━━ Listing ━━

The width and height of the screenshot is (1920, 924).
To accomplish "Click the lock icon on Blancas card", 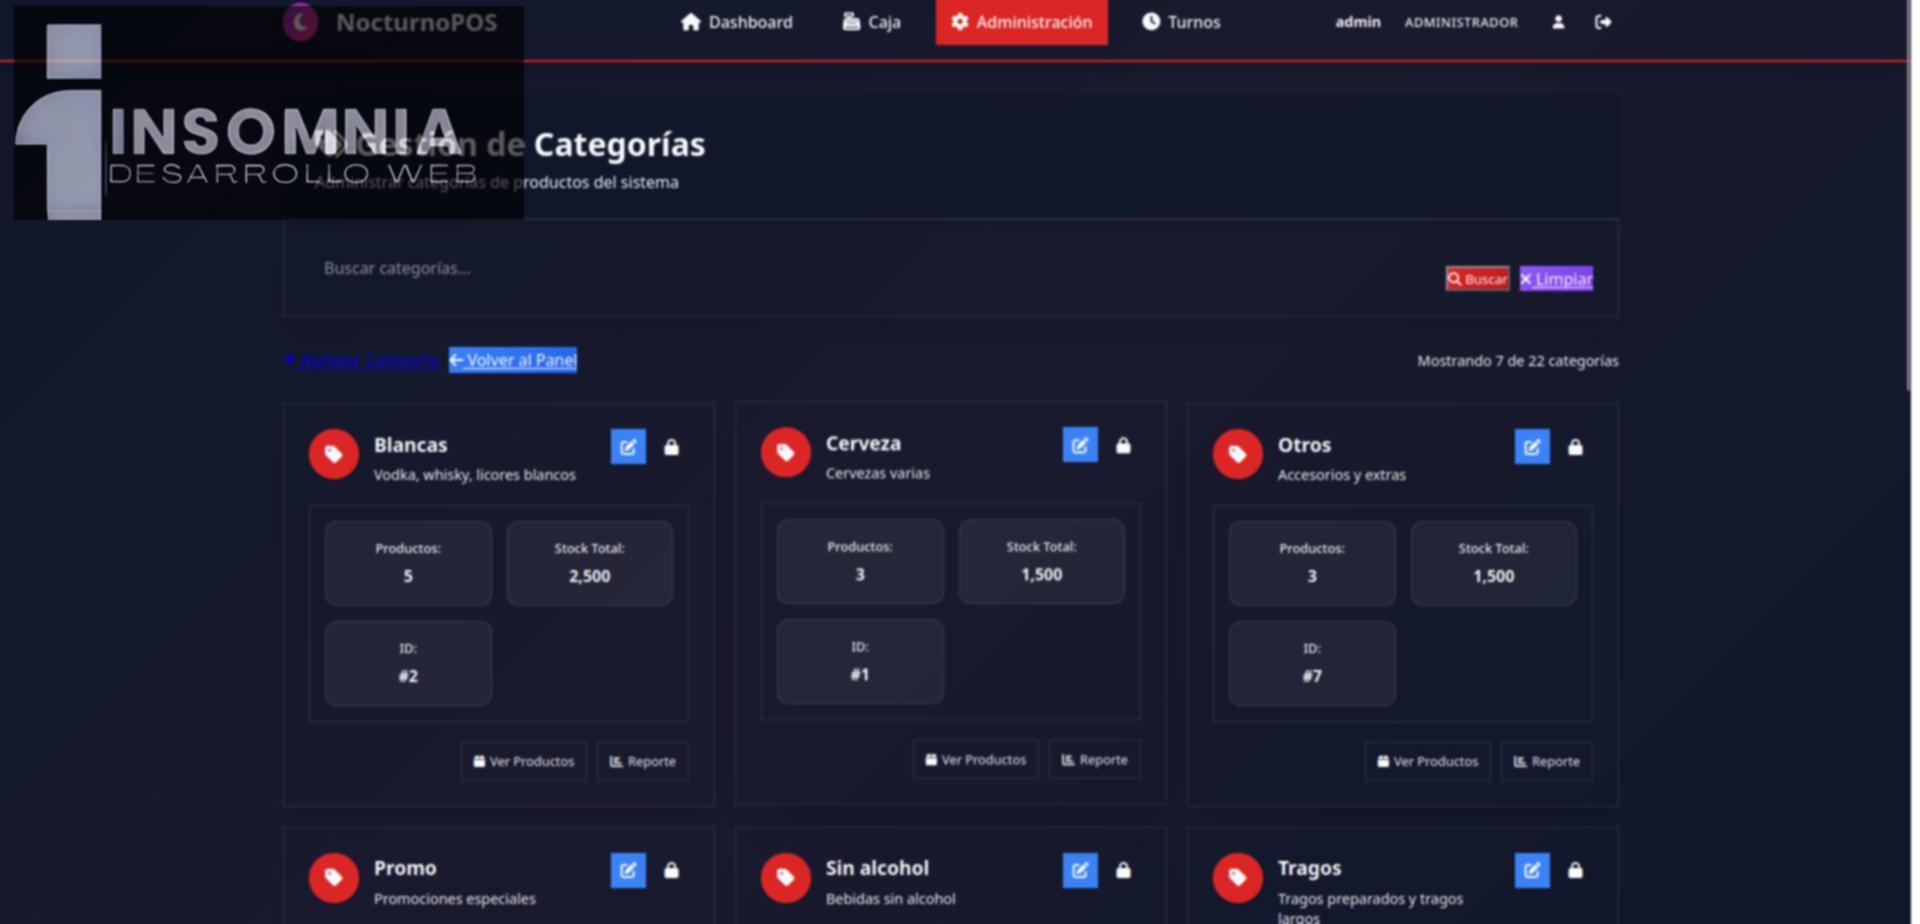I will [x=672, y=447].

━━━
━━ Listing ━━

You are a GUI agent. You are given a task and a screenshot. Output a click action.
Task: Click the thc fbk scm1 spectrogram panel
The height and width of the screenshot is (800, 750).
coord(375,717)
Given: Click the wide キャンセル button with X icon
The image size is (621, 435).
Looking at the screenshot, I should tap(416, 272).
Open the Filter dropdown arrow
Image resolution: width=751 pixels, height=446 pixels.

━━━

## [Directions]
Rewrite the part of the records that opens with the line containing "You are a GUI" and closes with the line containing "Image resolution: width=751" as a numbered list. Include both of those lines and leave out any blank lines.

## [Response for this exercise]
1. You are a GUI agent. You are given a task and a screenshot. Output a click action.
2. Task: Click the thc fbk scm1 spectrogram panel
3. The height and width of the screenshot is (800, 750).
4. coord(375,717)
5. Given: Click the wide キャンセル button with X icon
6. The image size is (621, 435).
7. Looking at the screenshot, I should tap(416, 272).
8. Open the Filter dropdown arrow
9. Image resolution: width=751 pixels, height=446 pixels.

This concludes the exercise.